After about 3-4 months of these Karen said, “You’re way too good at this. You’ve gotta do this for more people.” After some brainstorming and fine-tuning Aesthetic Arrest was born.” Aesthetic Arrest is a gathering of culturally curious, visually insatiable art lovers. The weekly sessions often concentrate on one or maybe two artists or on a particular curatorial theme.

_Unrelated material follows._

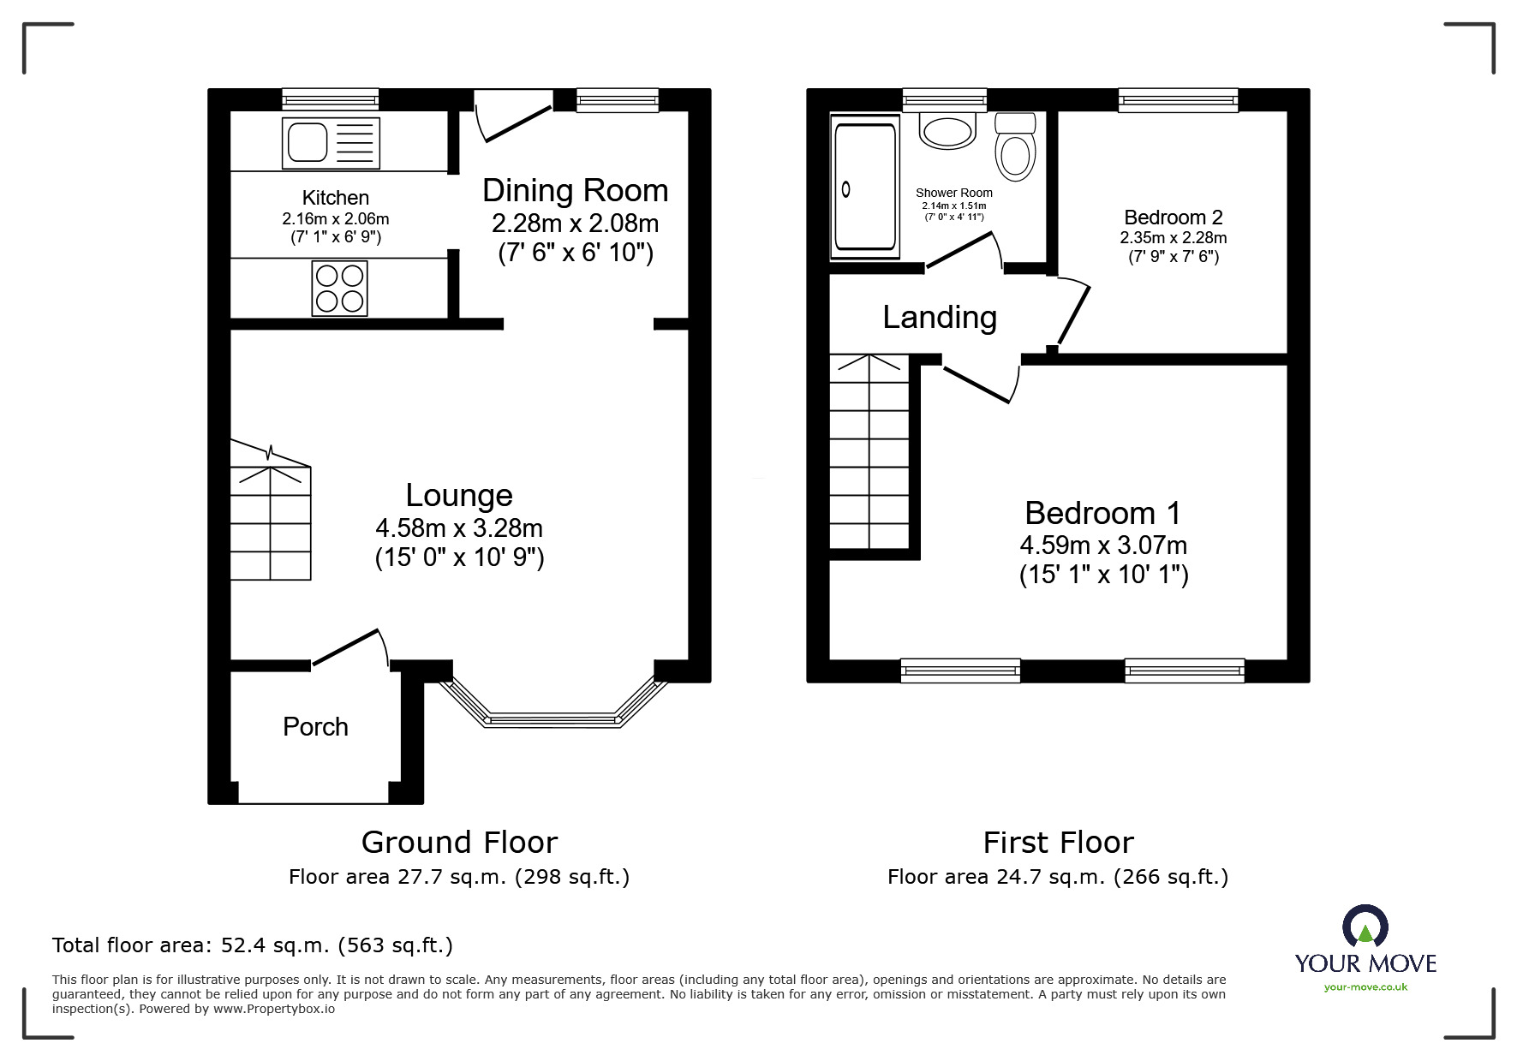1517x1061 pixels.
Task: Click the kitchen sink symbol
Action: pos(331,143)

The conversational presentations and resulting animated discussions usually last no longer than 35-45 minutes.

The term Aesthetic Arrest is the physicalization of awe — when you’re standing in front of something so beautiful that it makes the hair on the back of the neck stand up, chills and goosebumps, weak in the knees, and a little shortness of breath. I feel all of those when I see something extraordinary. That wonder can be triggered by a visual, but it also can be intellectual, it can be an inquiry, which then leads you to see the world in a different way.

The drive to seek out and share these moments of wonder is based on this fantastic quote by Robert Storr, the former chief curator at MoMA. He said, “Never trust taste without appetite.”

GOWITHTHEFLOW #9, 2021 TWO COLLAGED POSTCARDS, DIMENSIONS VARY

Sophistication and connoisseurship are useless if not accompanied by hunger for the new and surprising.

We currently have 165 people on the mailing list from all over both the country and the world. We have done 115 sessions (67 were dedicated to women artists!) in three years.

We have weekly enthusiasts from Hawaii to London.

WHAT ARE YOU CURRENTLY WORKING ON?

I serve as Artist in Residence to the Stephen Wise Temple here in Los Angeles. There are a multitude of projects that I do but perhaps none more satisfying than the assignment to design a new mezuzah for a new building going up on the Bel Air campus.

I’m completing a couple of books on my expanding productivity over the last decade. One series titled HalfFull, are India Ink Paintings of glasses half full. It’s basically about the discipline that it takes to remain optimistic in a sometimes disappointing world. That’s what I concentrated on during the COVID times. The End is a meditation on aging and Film Noir. 32 Questions for Carl Jung is an installation of drawings and paintings.

I prefer to sell directly to private and corporate patrons. Having exhibitions is exhausting. There are collectors who come to my studio and say, What’s your favorite piece? I always say it’s the piece I’m finishing next week or the piece I haven’t started yet.

Mario M. Muller ’80 is a Fine Artist based in Los Angeles. A native New Yorker, he has mounted 23 solo exhibitions in Europe and the US in 30 years. He holds a degree from Northwestern University in Film and Fine Art and partook in prestigious master classes with Ed Paschke, Roy Lichtenstein, Audrey Flack, James Brooks, and Wayne Theibaud. In addition to his prolific art career, Muller has published over 100 articles on art and film criticism.